Nunca, desde el año 2002 hasta ahora, el extremismo ha cejado en su empeño atajista. No hay ningún motivo entonces para suponer que esta vez no intentará usar el triunfo de Barinas como plataforma para buscar otro atajo anticonstitucional, antidemocrático y anti electoral. Entre esas aventuras ya comienza a asomar otro revocatorio. Su objetivo está claro: El revocatorio es un medio inventado por el extremismo para que la oposición no se reconstituya y siga adherida a la estructura de la política comandada por López/Guaidó y así esta no sea cuestionada.

El revocatorio es el otro nombre del abstencionismo. De ahí que una de las tareas inmediatas de la oposición democrática deberá ser la de bloquear al revocatorio antes de que se convierta en realidad. Importante sería en ese sentido que Sergio Garrido y otros políticos democráticos levantaran su voz en contra de las regresiones antipolícas que se avecinan.

La oposición democrática no está en condiciones de intentar ningún acto de derrocamiento. Pero –Barinas lo demostró- sí está en condiciones de derrotar a Maduro. Pero derrotar, hay que decirlo muchas veces, no es derrocar. Derrotar es vencer al enemigo con las armas de la política y no con la política de las armas. O como formulé en otro texto, derrocar es un acto de fuerza, derrotar es un proceso político. Un proceso que lleva no a la eliminación del adversario -para eso sería necesario una dictadura- sino, como dice Ricardo Sucre, a construir un camino que lleva a la alternancia en el poder.
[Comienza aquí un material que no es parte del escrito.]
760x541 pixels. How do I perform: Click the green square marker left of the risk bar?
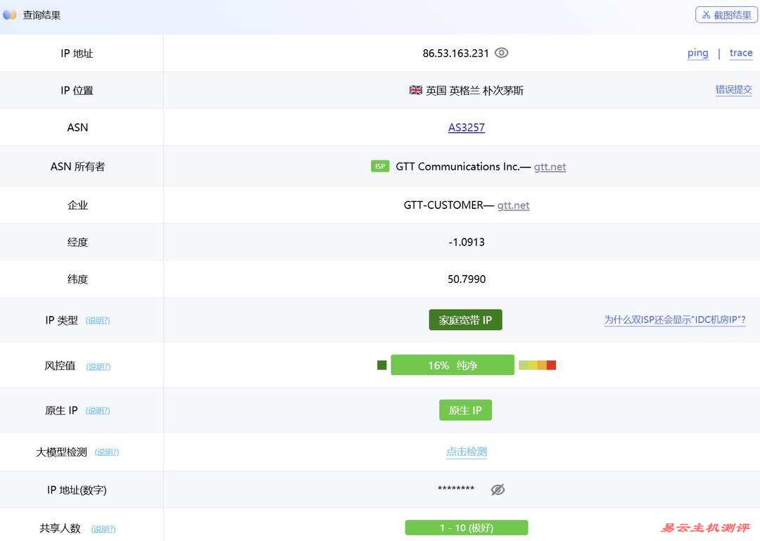pyautogui.click(x=381, y=365)
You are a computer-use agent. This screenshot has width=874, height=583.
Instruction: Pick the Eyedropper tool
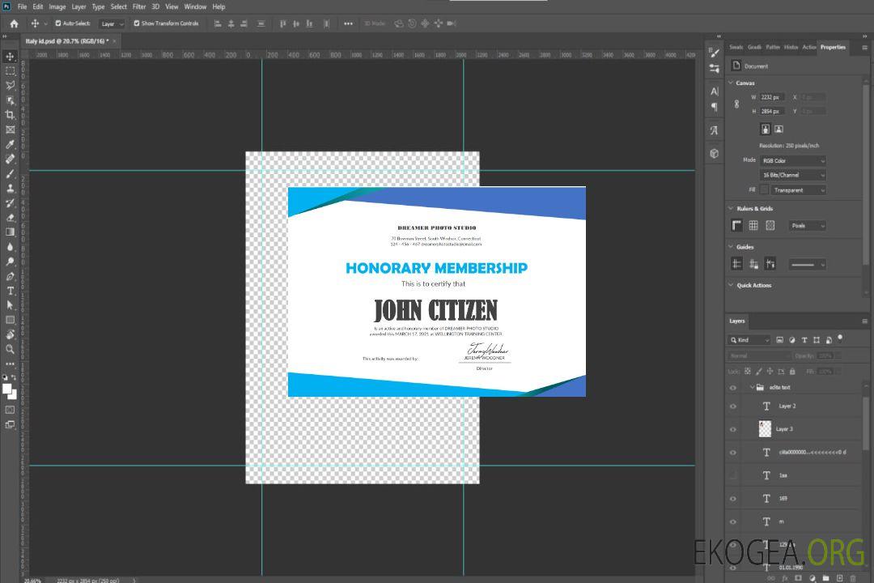(10, 144)
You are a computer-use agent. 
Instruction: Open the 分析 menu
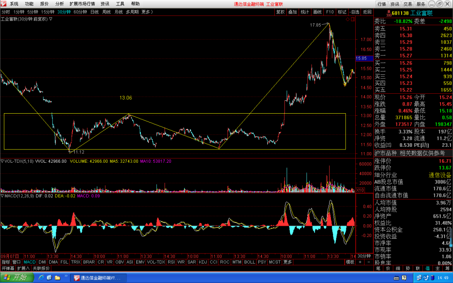pos(60,4)
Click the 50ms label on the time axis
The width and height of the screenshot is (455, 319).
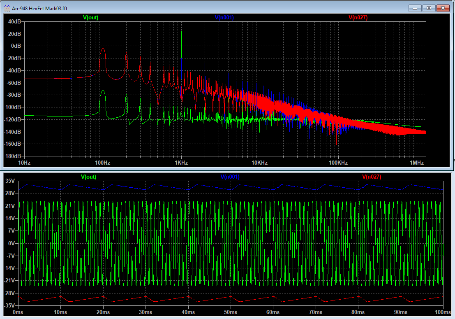click(231, 312)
El periodo no electoral puede ser utilizado por la oposición para buscar la comunicación con la ciudadanía, perdida después de tantas aventuras sin ton ni son. Conectar a la política con el pueblo es tarea fundamental. Abandonar la idea de que hay que seguir a algún líder iluminado, es decisivo. Apoyar proyectos de reconstitución social, como iniciativas civiles, derecho-humanistas, ecológicas, de género, de etnias, poblacionales, y tantas más, es impostergable. La política se hace sobre el suelo de la tierra y no sobre la base de ilusiones y fantasías.

4. No por último, la oposición democrática deberá rechazar las sanciones económicas impuestas bajo la presión del interinato a Venezuela. Los hechos han demostrado que intentar obtener réditos gracias al hambre de un pueblo, es definitivamente criminal. Para citar nuevamente a Francisco R. Rodriguez: “Poner de rodillas a una economía, arrebatándole su capacidad de comprar bienes para promover un cambio político es cruel, inhumano y contrario al derecho internacional. Es el equivalente moderno de un estado de sitio: el intento de someter a las ciudades de hambre, lo que hoy se considera un crimen de guerra. Los ataques deliberados contra la población civil no deberían tener cabida en la política exterior de una nación civilizada. La Unión Europea y Canadá, entre otros, se han limitado explícitamente a la adopción de sanciones individuales a los funcionarios del régimen, y los líderes europeos declaran explícitamente que nunca considerarán sanciones que perjudiquen a todos los venezolanos. Es vergonzoso que Estados Unidos sea un caso atípico en este tema”.

En un clima menos confrontacional, evitando incluso las provocaciones del gobierno, la oposición puede además colaborar en la reconstrucción de las organizaciones de los trabajadores, hoy prácticamente desaparecidas. Para que eso ocurra, y conectando con el mandato que legara el plebiscito del 2007 (la primera derrota propinada a Chávez y al chavismo) la oposición democrática estará obligada a convertirse en guardiana de la constitución. La oposición ha de ser constitucional o no ser.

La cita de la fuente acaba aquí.